This term was made popular by sex addiction expert Dr. Patrick Carnes. Carnes used the term to describe the compulsive avoidance of sex and sex-related matters, although he was not the first to write on the subject or to use the term. He presents sexual anorexia as a form of sex addiction in his book, Sexual Anorexia: Overcoming Sexual Self-Hatred.
According to Carnes, the word anorexia means without appetite. So sexual anorexia refers to a lack of sexual appetite. What makes it a form of addiction is the compulsive avoidance of sex that sexual anorexics build their lives around.
Both men and women who survive sexual abuse and trauma are at a higher risk for developing substance abuse problems than people who have not had negative sexual experiences. In addition, conflict over one’s sexual identity is one of the reasons many people abuse alcohol and drugs. Essentially, when a person has a traumatic sexual past or troubling sexual present they use substances and methods to manage painful emotions.

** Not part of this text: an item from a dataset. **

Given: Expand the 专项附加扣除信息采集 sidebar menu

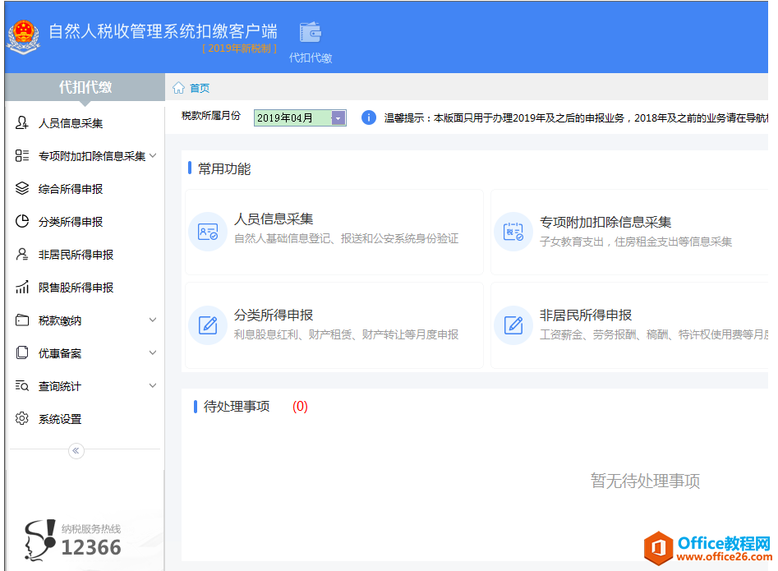Looking at the screenshot, I should point(153,155).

Sexual anorexia is one of the ways people attempt to manage emotional pain. It’s a condition where a person starves their selves of sex. By closing the door on their sexual lives, these men and women feel a sense of mastery over their bodies, their lives and – most importantly – their emotions. Like other addictions, in the short run, this method of coping seems to work. Over time, however, shutting down one’s sexuality extracts a dire toll.
Four of the most common characteristics of sexual anorexia are:
- Rigidity around sex (i.e. never having sex and/or refusing to discuss sex)

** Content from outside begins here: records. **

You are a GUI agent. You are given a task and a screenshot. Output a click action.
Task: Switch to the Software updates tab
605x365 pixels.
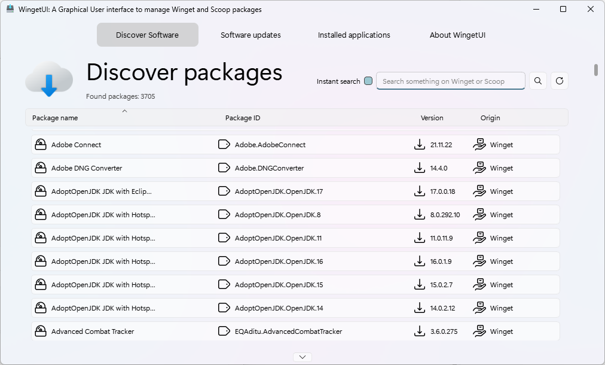tap(250, 35)
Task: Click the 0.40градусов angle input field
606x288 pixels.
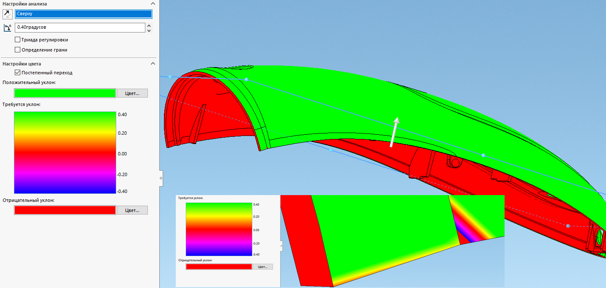Action: (80, 27)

- Fear of sex, sexuality and sexually related issues and objects (i.e. becoming anxious when the topic of sex is discussed, when other people express their sexuality, or when sexual objects such as lingerie are shown or discussed)
- Shame and guilt around sex (i.e. feeling “damaged” because of your sexual past or current sexual desires)

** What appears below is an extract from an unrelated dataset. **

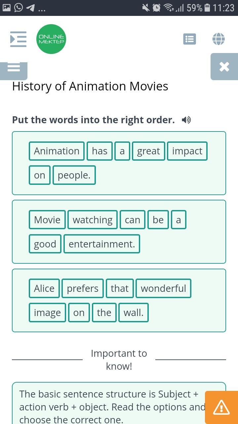This screenshot has width=238, height=424.
Task: Tap the Online Mektep logo
Action: (x=51, y=39)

- Self-harm to avoid appearing sexual (i.e. gaining weight to avoid sexual advances from others)
People who strongly identify with cultural, social or religious groups that involve sexual oppression, repression or other negative approaches to sexuality may be particularly vulnerable to developing the obsessive avoidance of sex that characterizes sexual anorexia.
Here, there is no one standard solution. Different approaches work for different people. The key is to create a sexual frame that is safe, contained, and objectively measured. A good example of such a frame is to come up with a strategic plan that outlines the steps one will take to engage in nurturing and safe intimate encounters. It’s also critically important to explore and understand the emotions that are beneath the behavior. Unless we are clear about what drives us, we are doomed to continue down a self-sabotaging path.
It’s also important to remember that easy-does-it. Sexuality involves vulnerability, intimacy and trust. These qualities must be intuitively felt in ourselves and earned by others.